Increasing plastic recycling rates in our communities and supporting technologies that enable a broader range of plastics to be recycled is vital if society is to achieve a more circular economy.

Plastic is a valuable material, playing an important role in helping meet many of society’s most urgent challenges and needs. Plastics are, for example, used to make critical components in life-saving medical products. They help facilitate the safe distribution and preservation of food,  help reduce the weight of cars to improve fuel efficiency, and help enable lower-emission technologies such as electric vehicles, solar panels, and wind turbine blades.

Plastics have value throughout the lifecycle, yet today far too much plastic is neither recycled nor re-used.  For example, it is estimated that in Europe only around 35% of used plastic was sent for recycling in 2020. Increasing plastic recycling rates in our communities and supporting technologies that enable a broader range of plastics to be recycled is vital if society is to increase circularity.

Mechanical recycling is the traditional process that cuts up used plastic to create new products. Expanding mechanical recycling wherever practical is important, but it is not a complete solution. Each time plastic is mechanically recycled it degrades and becomes less durable, limiting the number of times it can be recycled. It is also more challenging to mechanically recycle products that contain different types of plastic or products with food waste or sticky labels.

By contrast, advanced recycling involves breaking down plastic to its molecular building blocks, transforming it into raw materials that can be used to make virgin-quality, certified circular plastic and other valuable products. The chemical process helps remove contaminants and can accommodate mixed, multi-layer plastics. In addition, there are no evident technical limitations on how many times a plastic product can go through the advanced recycling process.

While mechanical recycling is an efficient method to handle certain materials, advanced recycling can complement it by capturing value from a broader range of plastics, from motor oil bottles to potato chip bags and bubble wrap.
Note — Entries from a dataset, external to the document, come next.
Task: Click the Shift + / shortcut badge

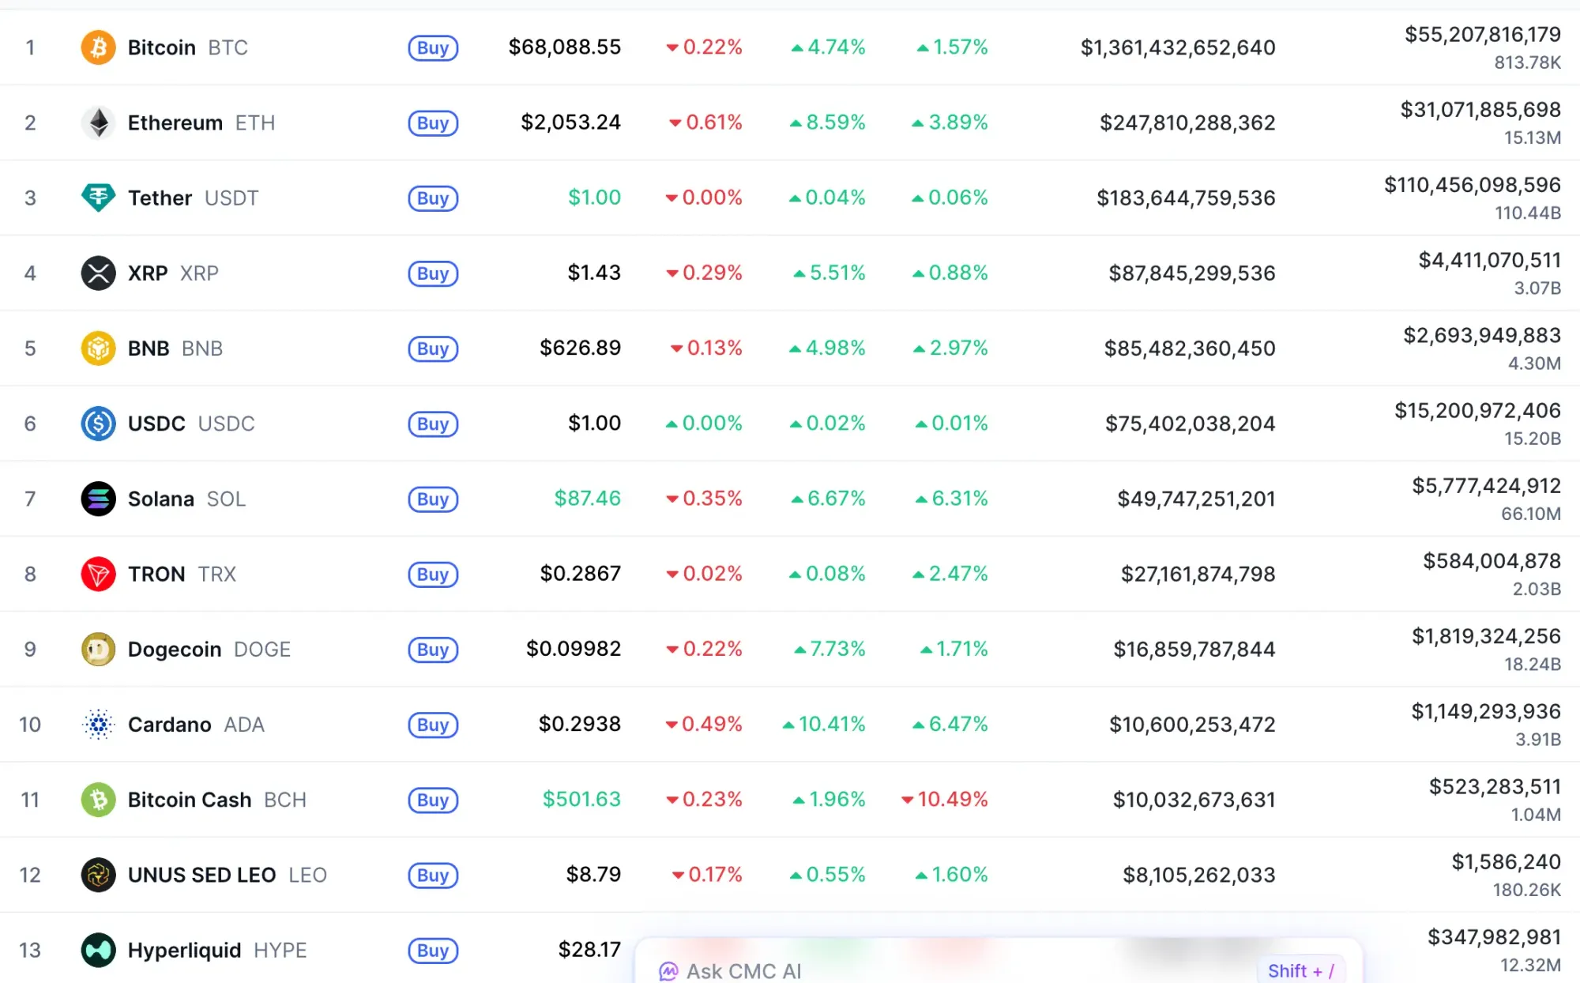Action: click(x=1300, y=971)
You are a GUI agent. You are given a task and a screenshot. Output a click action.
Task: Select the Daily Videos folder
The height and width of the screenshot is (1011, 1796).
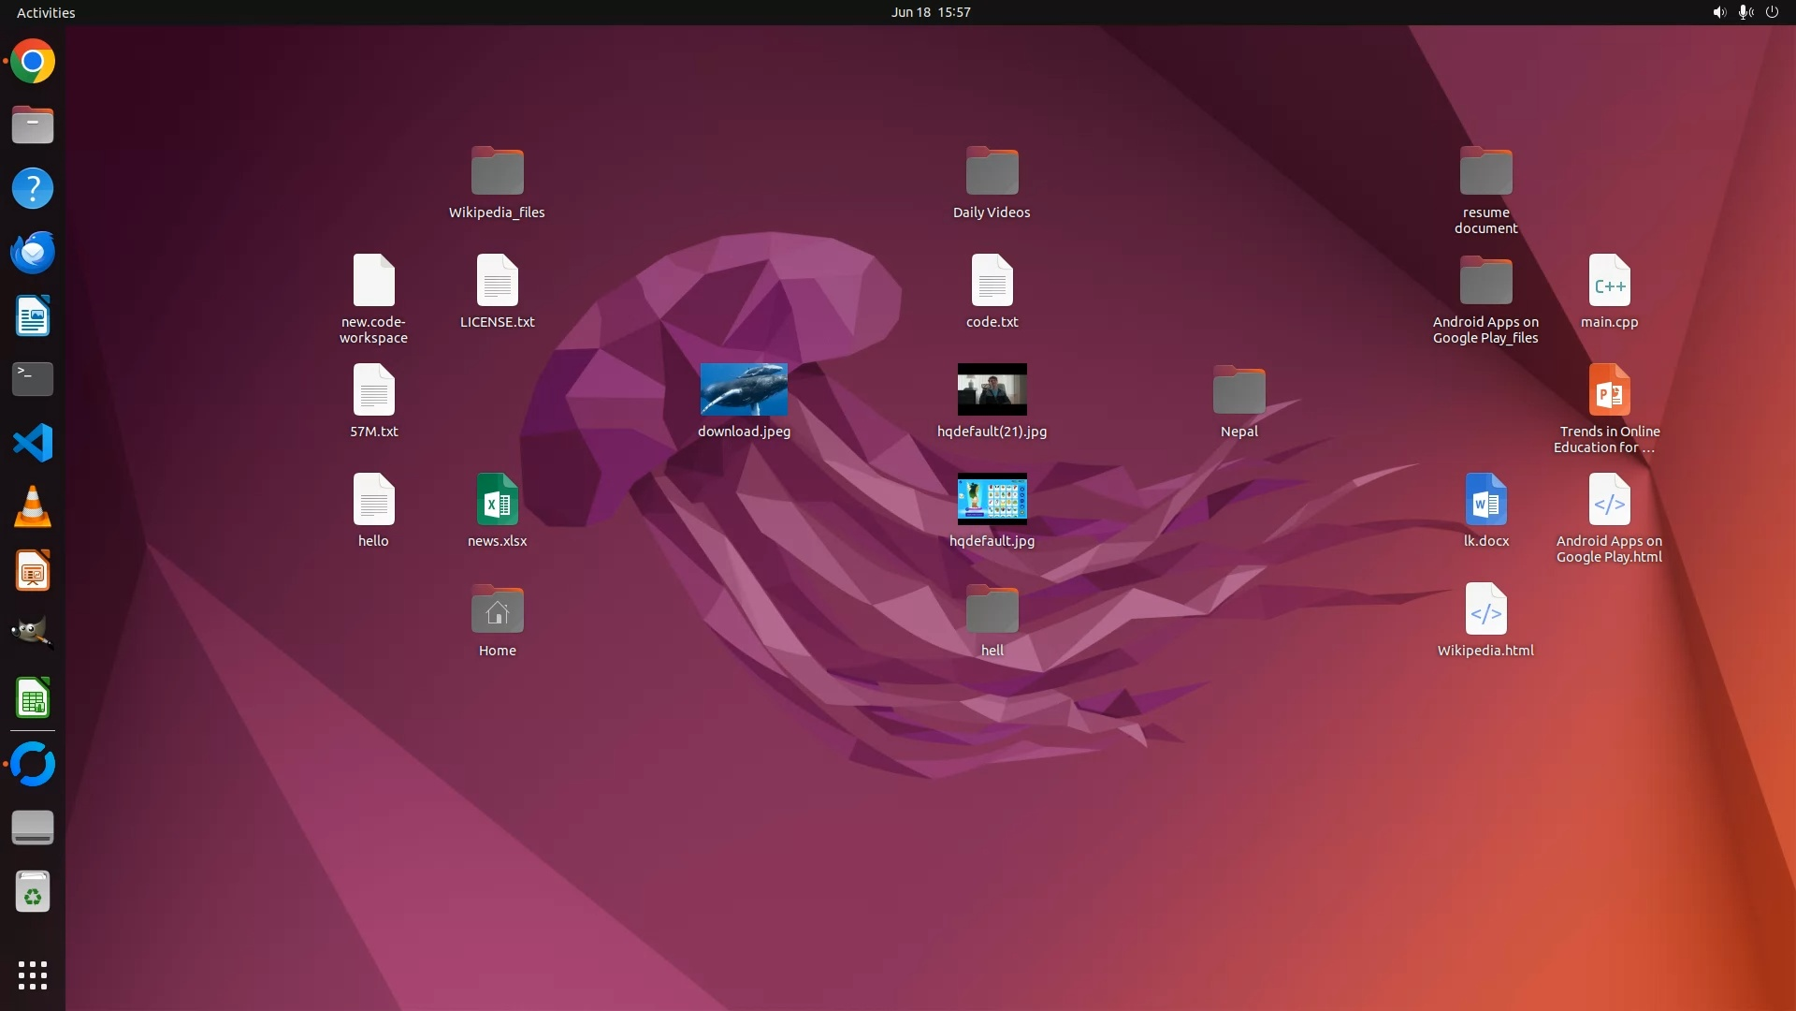tap(992, 171)
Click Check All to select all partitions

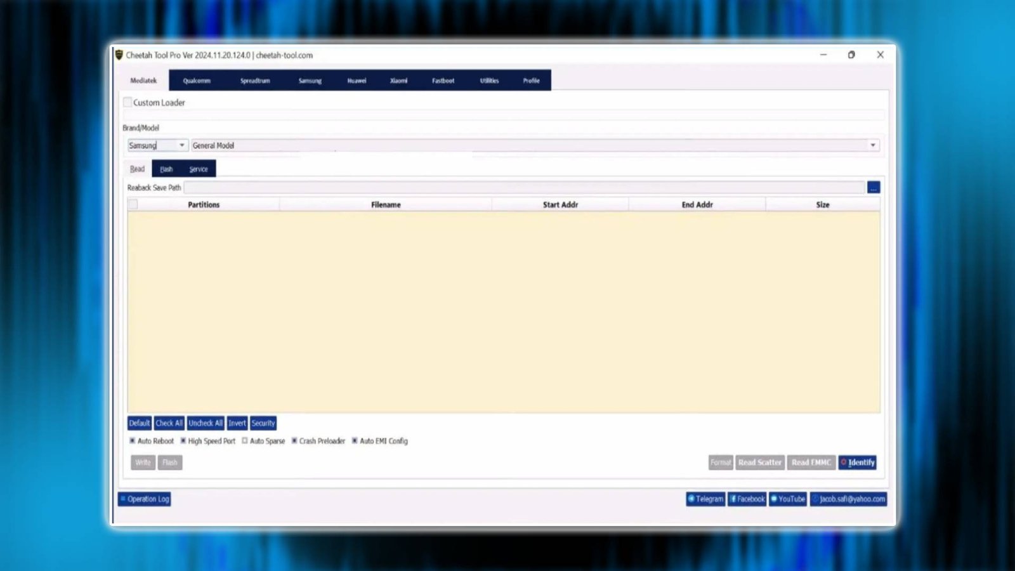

These plastics can then be turned back into raw materials that can be used in a range of products that make modern life possible, including high-performance food packaging, greenhouse films, medical syringes, and baby diapers.

Working together

Deployed together, mechanical recycling and advanced recycling could enable a greater volume and broader range of plastic waste to berecycled. The European Council has encouraged EU members states ‘to support pilot projects and the upscaling of emerging innovative technologies such as advanced mechanical or chemical recycling of plastics, while ensuring that these reduce overall environmental impacts in a life-cycle perspective’.

With a combination of advanced recycling and mechanical recycling, society can make recycled plastic more versatile and valuable and enable a more circular economy.